*** Begin section ***

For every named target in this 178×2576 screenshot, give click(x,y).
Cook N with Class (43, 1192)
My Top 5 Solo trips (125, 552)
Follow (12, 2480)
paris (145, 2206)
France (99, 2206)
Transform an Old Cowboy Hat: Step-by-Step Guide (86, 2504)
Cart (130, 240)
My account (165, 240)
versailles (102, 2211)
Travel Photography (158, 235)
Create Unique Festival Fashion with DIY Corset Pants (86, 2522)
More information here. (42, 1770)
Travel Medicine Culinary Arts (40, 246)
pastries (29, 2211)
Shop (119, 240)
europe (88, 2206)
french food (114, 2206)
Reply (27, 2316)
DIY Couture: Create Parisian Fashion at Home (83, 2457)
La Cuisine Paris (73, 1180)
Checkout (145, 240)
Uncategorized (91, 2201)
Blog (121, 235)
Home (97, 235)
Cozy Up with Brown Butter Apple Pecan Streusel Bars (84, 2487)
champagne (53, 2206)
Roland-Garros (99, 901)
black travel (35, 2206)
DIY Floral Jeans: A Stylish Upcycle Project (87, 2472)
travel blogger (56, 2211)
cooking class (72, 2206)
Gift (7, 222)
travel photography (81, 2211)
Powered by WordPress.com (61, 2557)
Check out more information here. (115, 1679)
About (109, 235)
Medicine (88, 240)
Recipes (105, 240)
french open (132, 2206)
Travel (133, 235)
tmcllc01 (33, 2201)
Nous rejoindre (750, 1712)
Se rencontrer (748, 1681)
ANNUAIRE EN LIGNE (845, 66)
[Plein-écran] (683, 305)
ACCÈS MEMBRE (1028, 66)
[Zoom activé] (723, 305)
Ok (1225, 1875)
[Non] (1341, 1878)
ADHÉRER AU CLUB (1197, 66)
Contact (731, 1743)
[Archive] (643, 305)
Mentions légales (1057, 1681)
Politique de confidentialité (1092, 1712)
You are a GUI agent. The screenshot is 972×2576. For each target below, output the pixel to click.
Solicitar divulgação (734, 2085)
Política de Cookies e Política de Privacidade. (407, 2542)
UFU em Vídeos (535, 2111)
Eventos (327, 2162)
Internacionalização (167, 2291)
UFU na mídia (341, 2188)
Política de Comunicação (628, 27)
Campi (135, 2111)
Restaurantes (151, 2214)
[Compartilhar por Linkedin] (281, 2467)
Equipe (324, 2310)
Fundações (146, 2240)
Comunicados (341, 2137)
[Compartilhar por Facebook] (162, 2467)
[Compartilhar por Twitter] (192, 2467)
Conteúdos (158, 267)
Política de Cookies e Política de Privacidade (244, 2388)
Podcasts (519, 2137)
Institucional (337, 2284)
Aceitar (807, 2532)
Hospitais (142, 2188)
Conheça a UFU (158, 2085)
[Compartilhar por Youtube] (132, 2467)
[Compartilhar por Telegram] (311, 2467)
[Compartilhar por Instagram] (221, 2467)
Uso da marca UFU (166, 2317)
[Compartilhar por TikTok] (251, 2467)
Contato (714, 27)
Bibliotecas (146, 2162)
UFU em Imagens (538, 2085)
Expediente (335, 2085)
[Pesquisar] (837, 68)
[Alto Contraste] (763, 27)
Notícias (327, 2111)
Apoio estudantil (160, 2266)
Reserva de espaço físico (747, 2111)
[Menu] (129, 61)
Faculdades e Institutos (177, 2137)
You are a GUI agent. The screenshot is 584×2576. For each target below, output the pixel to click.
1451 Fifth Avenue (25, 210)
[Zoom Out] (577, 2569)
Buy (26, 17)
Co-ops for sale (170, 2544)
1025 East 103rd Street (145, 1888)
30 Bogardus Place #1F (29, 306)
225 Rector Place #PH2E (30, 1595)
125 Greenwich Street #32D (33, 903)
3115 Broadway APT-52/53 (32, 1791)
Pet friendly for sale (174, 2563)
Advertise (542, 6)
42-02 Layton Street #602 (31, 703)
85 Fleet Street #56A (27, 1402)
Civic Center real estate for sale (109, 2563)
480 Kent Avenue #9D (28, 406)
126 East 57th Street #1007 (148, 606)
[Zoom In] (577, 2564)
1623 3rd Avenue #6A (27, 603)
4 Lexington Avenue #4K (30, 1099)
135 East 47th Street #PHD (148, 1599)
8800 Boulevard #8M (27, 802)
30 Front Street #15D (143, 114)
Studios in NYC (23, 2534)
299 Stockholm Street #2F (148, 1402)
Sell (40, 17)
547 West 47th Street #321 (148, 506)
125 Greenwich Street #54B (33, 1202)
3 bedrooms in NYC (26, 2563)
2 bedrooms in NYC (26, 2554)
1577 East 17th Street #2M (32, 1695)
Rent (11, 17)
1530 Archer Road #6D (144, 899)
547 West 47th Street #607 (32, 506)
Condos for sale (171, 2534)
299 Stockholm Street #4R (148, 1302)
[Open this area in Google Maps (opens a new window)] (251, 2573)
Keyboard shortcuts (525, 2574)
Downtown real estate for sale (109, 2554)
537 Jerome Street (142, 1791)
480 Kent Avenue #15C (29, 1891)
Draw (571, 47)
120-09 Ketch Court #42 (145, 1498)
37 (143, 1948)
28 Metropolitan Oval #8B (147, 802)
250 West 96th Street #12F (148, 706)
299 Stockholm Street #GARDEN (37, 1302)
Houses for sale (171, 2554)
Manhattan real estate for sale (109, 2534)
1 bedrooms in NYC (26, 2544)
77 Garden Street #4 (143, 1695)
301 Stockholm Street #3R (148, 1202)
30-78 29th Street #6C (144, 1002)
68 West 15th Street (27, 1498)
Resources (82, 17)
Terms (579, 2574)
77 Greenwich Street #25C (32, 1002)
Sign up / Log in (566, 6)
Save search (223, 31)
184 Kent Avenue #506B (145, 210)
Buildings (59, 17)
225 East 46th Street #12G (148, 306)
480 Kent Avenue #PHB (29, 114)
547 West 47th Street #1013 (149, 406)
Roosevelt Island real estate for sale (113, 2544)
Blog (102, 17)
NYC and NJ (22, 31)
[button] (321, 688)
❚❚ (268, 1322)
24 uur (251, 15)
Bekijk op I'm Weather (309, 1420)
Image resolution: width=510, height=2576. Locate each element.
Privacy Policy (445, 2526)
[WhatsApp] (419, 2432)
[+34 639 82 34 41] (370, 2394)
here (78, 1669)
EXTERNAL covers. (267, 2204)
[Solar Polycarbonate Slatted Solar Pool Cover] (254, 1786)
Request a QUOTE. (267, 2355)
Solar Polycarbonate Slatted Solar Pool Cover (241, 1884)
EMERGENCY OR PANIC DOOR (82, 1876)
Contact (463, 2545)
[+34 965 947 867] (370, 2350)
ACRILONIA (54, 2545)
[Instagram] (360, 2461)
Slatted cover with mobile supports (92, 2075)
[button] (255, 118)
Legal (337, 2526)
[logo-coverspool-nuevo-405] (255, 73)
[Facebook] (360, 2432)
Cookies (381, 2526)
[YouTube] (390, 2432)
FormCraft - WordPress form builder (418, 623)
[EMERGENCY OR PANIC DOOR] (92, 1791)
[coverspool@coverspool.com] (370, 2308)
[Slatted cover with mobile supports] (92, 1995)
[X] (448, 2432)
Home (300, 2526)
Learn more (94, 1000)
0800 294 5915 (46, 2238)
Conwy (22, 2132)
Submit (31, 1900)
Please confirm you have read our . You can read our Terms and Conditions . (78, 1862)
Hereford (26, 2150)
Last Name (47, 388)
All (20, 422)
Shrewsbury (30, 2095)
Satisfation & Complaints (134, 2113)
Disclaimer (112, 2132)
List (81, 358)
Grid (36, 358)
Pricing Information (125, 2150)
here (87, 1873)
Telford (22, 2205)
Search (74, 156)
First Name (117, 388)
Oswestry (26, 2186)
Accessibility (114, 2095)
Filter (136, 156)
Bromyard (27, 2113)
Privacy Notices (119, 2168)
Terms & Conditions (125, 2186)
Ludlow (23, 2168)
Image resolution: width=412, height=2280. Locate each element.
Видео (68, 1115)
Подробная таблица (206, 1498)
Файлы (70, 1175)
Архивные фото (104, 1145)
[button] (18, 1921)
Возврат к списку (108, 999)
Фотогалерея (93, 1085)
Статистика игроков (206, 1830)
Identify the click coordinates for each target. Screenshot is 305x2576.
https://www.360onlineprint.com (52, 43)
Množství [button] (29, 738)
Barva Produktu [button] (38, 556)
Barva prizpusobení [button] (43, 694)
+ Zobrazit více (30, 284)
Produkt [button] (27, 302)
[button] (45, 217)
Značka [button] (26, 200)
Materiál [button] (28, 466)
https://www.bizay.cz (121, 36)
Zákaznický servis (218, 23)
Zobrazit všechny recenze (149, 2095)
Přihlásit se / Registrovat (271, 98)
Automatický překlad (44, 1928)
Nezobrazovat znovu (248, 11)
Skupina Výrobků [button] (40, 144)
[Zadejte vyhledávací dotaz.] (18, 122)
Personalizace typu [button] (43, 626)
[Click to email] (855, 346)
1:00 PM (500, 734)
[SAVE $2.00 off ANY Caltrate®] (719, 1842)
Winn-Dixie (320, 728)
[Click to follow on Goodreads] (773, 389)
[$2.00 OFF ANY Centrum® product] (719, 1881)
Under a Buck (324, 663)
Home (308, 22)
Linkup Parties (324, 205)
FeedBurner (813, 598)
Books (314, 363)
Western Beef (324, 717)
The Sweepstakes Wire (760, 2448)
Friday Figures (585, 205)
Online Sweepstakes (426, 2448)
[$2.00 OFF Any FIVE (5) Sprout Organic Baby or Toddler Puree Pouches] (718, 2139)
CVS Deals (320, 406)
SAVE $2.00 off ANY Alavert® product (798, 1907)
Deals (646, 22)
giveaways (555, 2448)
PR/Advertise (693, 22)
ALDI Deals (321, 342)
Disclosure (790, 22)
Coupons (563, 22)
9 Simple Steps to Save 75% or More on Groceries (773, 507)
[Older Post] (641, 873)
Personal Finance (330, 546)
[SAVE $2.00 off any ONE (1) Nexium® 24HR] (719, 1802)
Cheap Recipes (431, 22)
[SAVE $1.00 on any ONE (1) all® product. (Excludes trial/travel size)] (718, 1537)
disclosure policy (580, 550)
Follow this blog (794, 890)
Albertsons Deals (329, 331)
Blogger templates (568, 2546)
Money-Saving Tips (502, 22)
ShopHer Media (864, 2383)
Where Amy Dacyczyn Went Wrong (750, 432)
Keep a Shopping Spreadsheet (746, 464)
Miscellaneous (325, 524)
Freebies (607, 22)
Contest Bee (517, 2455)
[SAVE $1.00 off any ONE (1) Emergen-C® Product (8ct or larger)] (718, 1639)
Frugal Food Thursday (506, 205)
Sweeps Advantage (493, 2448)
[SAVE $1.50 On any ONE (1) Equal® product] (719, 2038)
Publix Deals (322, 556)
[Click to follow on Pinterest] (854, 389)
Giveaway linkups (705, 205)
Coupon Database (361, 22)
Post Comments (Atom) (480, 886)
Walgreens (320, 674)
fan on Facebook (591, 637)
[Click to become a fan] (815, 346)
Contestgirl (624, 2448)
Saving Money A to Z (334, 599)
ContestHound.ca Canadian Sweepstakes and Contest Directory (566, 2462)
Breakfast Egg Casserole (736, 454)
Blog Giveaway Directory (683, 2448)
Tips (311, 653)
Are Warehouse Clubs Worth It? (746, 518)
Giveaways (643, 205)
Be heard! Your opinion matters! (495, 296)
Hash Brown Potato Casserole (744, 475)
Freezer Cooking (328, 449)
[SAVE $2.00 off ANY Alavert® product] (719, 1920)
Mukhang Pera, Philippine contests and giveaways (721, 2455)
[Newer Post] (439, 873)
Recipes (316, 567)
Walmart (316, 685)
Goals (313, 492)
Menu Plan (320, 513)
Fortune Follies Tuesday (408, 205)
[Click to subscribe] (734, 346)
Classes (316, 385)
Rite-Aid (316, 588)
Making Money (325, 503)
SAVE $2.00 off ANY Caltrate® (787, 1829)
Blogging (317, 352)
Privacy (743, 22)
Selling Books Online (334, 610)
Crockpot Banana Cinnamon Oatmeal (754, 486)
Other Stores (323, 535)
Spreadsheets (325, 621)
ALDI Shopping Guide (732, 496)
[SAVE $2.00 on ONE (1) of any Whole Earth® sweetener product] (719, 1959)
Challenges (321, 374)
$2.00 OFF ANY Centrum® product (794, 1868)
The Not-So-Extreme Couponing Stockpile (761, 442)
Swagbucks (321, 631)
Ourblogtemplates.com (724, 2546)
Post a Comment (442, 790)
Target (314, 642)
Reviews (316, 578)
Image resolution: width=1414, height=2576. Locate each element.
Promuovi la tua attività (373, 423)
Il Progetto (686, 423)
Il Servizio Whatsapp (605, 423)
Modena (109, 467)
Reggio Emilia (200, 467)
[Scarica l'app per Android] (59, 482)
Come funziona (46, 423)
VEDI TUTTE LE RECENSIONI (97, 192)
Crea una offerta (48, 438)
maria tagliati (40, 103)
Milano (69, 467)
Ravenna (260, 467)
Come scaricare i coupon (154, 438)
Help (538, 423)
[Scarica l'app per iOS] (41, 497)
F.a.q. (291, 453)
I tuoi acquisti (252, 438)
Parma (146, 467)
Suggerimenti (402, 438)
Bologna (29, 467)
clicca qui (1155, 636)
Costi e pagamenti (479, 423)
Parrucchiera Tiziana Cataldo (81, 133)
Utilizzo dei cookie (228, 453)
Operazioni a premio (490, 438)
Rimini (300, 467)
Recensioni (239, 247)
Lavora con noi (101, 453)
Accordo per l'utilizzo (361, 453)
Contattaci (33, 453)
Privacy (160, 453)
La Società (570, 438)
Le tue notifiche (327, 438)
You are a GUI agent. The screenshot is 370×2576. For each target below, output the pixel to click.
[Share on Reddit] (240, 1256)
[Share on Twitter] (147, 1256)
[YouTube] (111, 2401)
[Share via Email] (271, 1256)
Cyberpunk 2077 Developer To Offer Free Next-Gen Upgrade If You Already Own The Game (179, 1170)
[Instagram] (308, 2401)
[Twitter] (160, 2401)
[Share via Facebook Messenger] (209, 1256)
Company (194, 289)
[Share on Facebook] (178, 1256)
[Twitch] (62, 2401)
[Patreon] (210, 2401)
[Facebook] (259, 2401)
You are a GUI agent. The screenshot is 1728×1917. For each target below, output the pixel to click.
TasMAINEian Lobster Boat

*** End section ***

[GOAL OF THE EXERCISE] Return exactly the lines that run from the top of the listing above to the line containing "Travel Photography (158, 235)", please, keeping both end lines and leaving out everything else.

[RESULT FOR THIS EXERCISE]
For every named target in this 178×2576 screenshot, give click(x,y).
Cook N with Class (43, 1192)
My Top 5 Solo trips (125, 552)
Follow (12, 2480)
paris (145, 2206)
France (99, 2206)
Transform an Old Cowboy Hat: Step-by-Step Guide (86, 2504)
Cart (130, 240)
My account (165, 240)
versailles (102, 2211)
Travel Photography (158, 235)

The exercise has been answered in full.